▶ EXCERPTED PASSAGE:

There's a plague that was recently carried around the world by travelers, pets and curious teenagers, and I'll bet you didn't even notice. In fact, it took out large segments of the population inside the World of Warcraft, and indicates that experts have not taken everything into account when planning for the next epidemic, researcher Nina Fefferman of Princeton University pointed out recently.
While the outbreak of the virulent and contagious virtual plague known as "Corrupted Blood" was an accidental consequence of a software challenge added to the World of Warcraft game in 2005, Fefferman indicated that "It really looked quite a bit like a real disease," which included generally stupid behavior on the part of some, near-instant international travel, and infection by pets as well.
The disease was originally added as an extra challenge to high-level players. But it was accidentally carried out of its virtual containment area and was soon taking out online inhabitants everywhere. In their research, Fefferman and her student Eric Lofgren wrote that "Soon, the disease had spread to the densely populated cities of the fantasy world, causing high rates of mortality and, much more importantly, the social chaos that comes from a large-scale outbreak of a deadly disease."

▶ SOURCE DATA:
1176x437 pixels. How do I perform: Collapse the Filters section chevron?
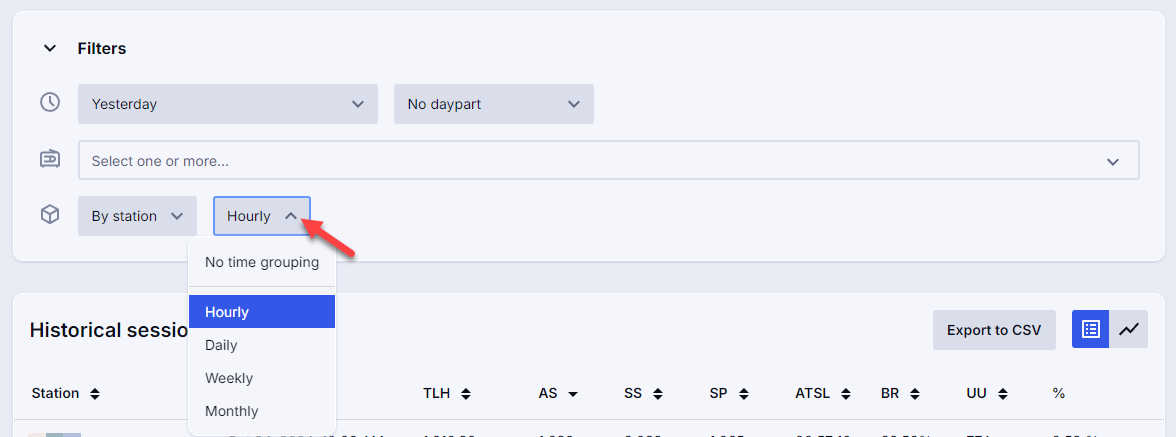point(50,48)
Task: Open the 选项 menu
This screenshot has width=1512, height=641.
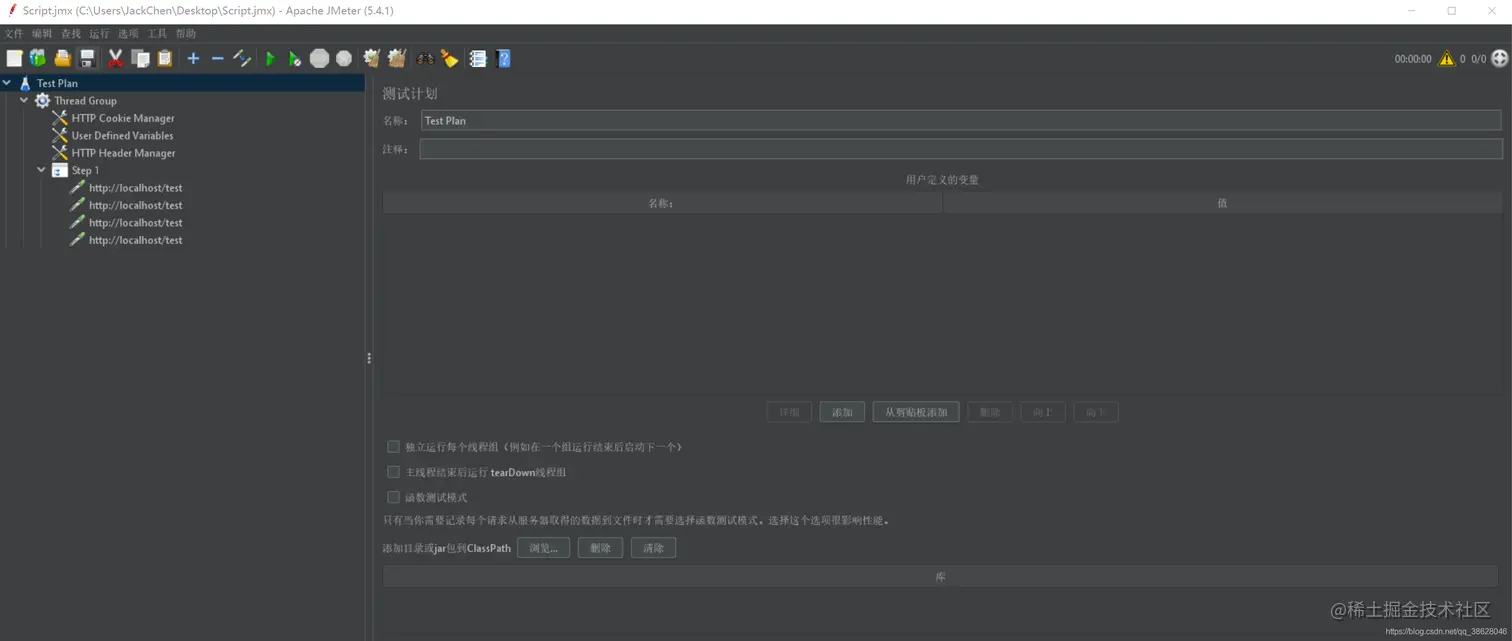Action: tap(126, 33)
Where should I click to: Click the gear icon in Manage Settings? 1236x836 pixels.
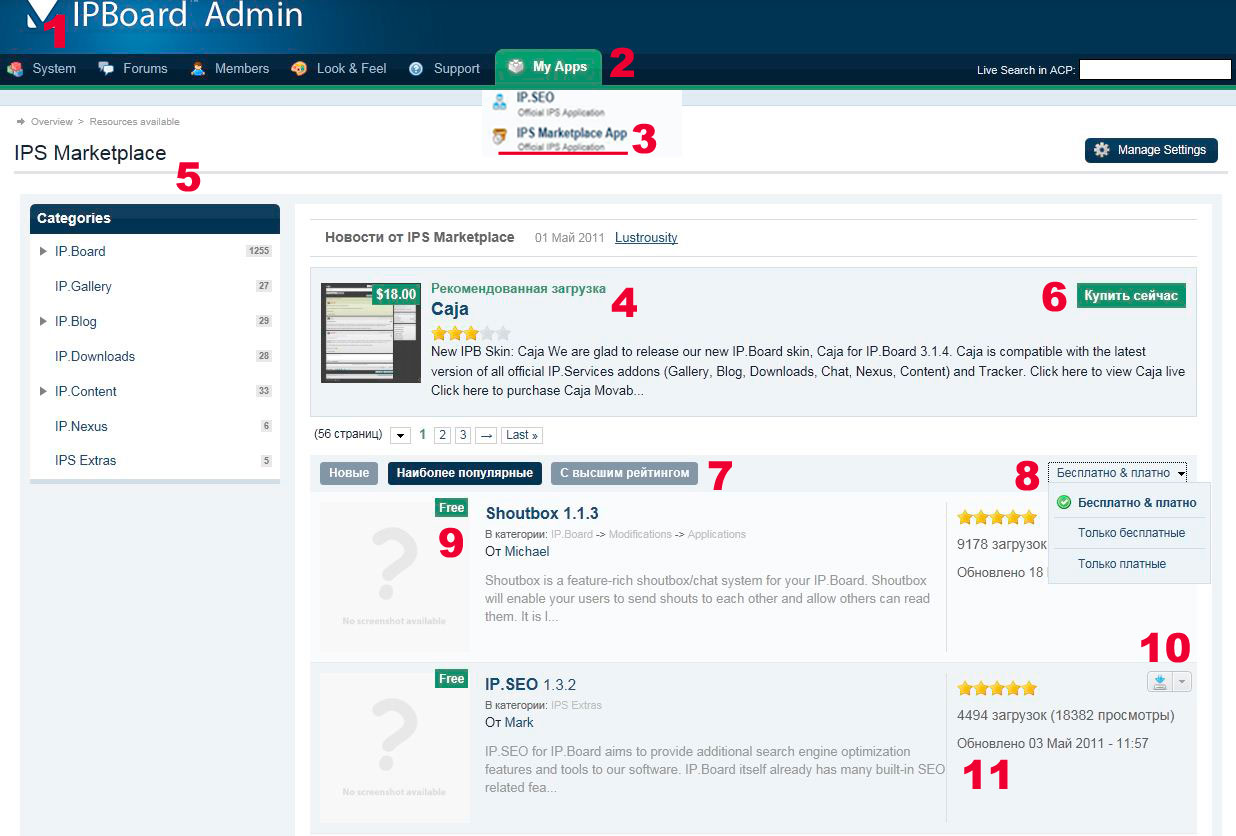tap(1102, 150)
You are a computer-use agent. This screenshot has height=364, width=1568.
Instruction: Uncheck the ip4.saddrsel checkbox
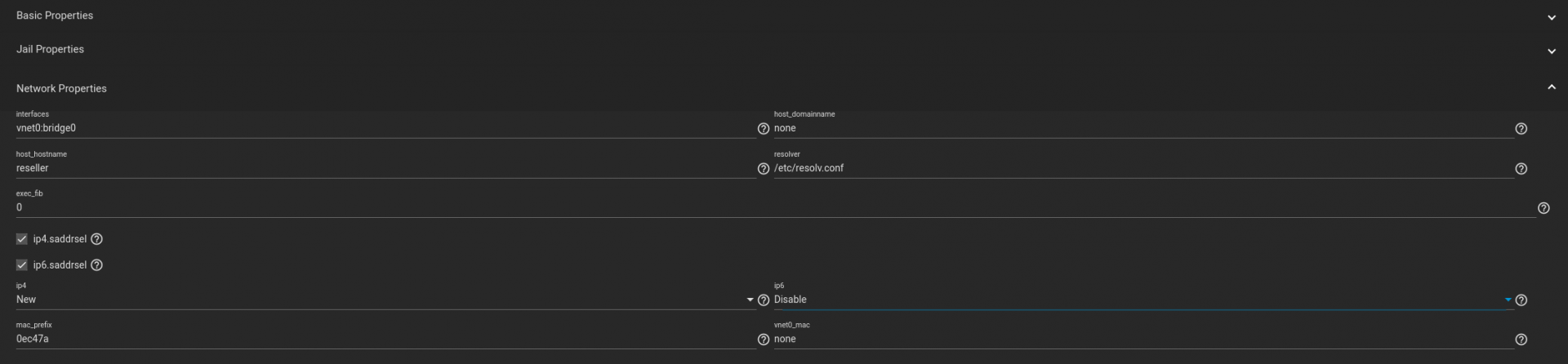[22, 239]
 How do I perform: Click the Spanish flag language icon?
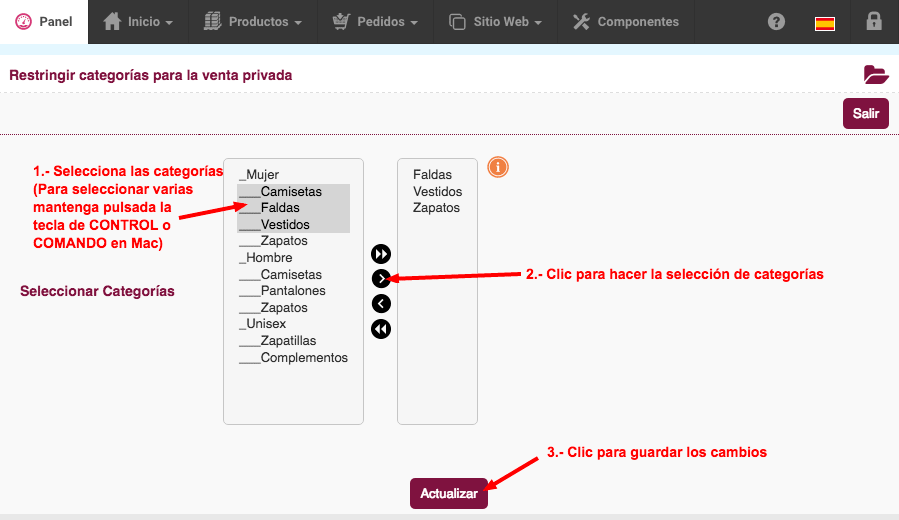(824, 24)
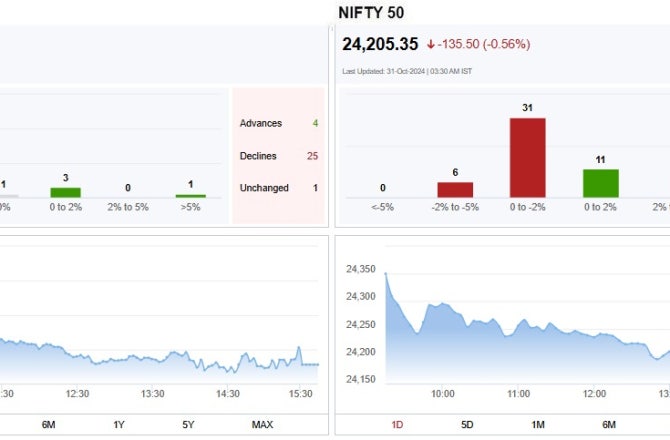
Task: Switch NIFTY chart to 5D range
Action: pos(467,425)
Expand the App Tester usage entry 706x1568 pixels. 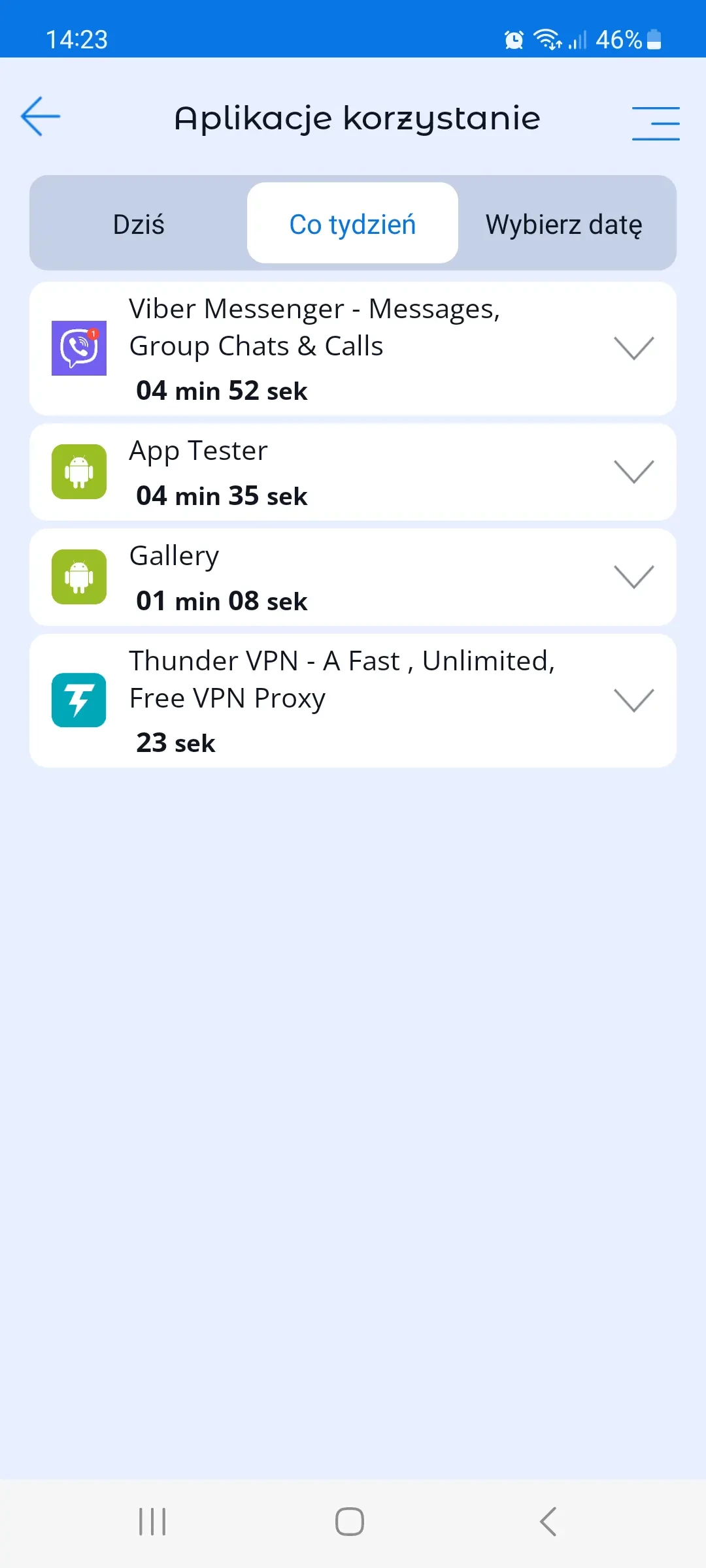[634, 472]
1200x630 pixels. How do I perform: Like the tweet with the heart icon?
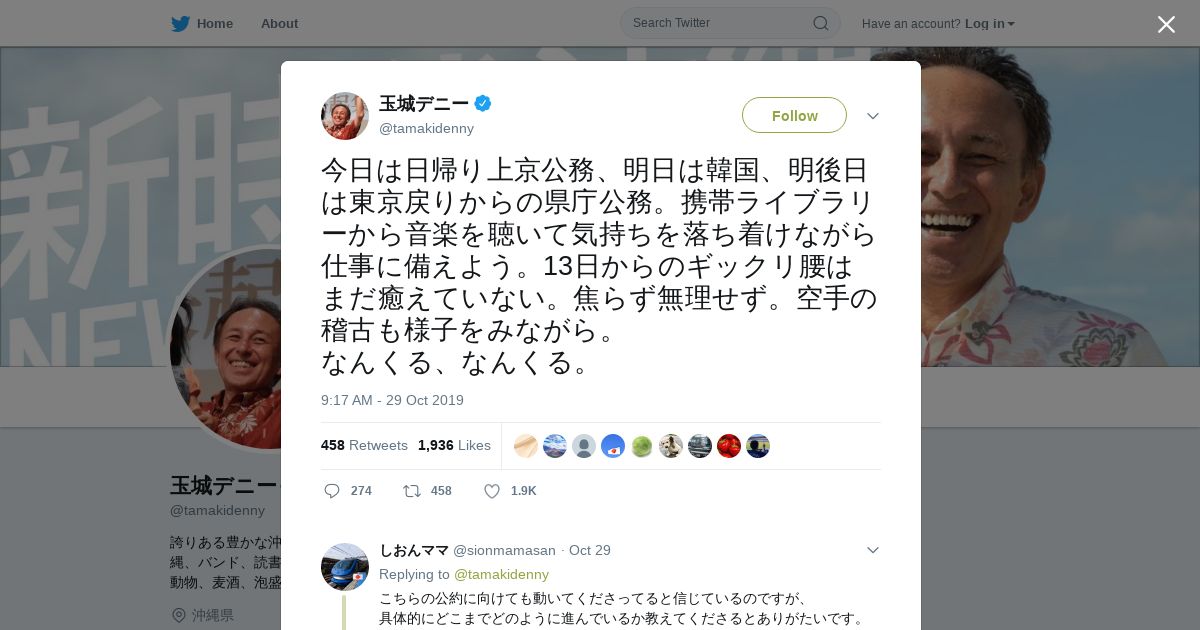pyautogui.click(x=492, y=491)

▶ TASK SET:
1. Summarize the article about the "Corrupted Blood" plague in two sentences.
2. Write the next paragraph of the article about the World of Warcraft plague, picking up after its final sentence.

▶ RESPONSES:
1. A virtual plague called "Corrupted Blood," added to World of Warcraft in 2005 as a challenge for high-level players, was accidentally carried out of its containment area and spread through the game, reaching its densely populated cities and causing high mortality and social chaos. Princeton researcher Nina Fefferman said the outbreak looked quite a bit like a real disease and indicates that experts have not taken everything into account when planning for the next epidemic.

2.
Ultimately, the researchers came to realize that no current models of the spread of the next epidemic actually factor in the so-called "stupid factor" when it comes to calculating how the next epidemic might spread. As Fefferman indicated, all research to date relies on the understanding that the plague is controlled within a quarantined area. But what happens when someone like a curious teenager thinks that they can get close enough to "just take a look" but escape unscathed, when pets become infected, or when someone who is placed within the quarantine zone just decides to leave? Apparently, these unanticipated factors were quickly observed, and the experience suggests that the massive community of online gamers may well provide fertile ground for studying the next epidemic.
Of course with experts agreeing that the world is, in fact, long overdue for a pandemic of some sort of disease, and with researcher Ran Balicer of Ben-Gurion University in Israel reaching similar conclusions in a paper published in the journal Epidemiology in March, I suspect that we could really use as accurate an understanding of human behavior under just such a set of conditions that we can get. So let's hope together that the next outbreak is both virtual and a study, giving us even more of the insight we so definitely are going to need.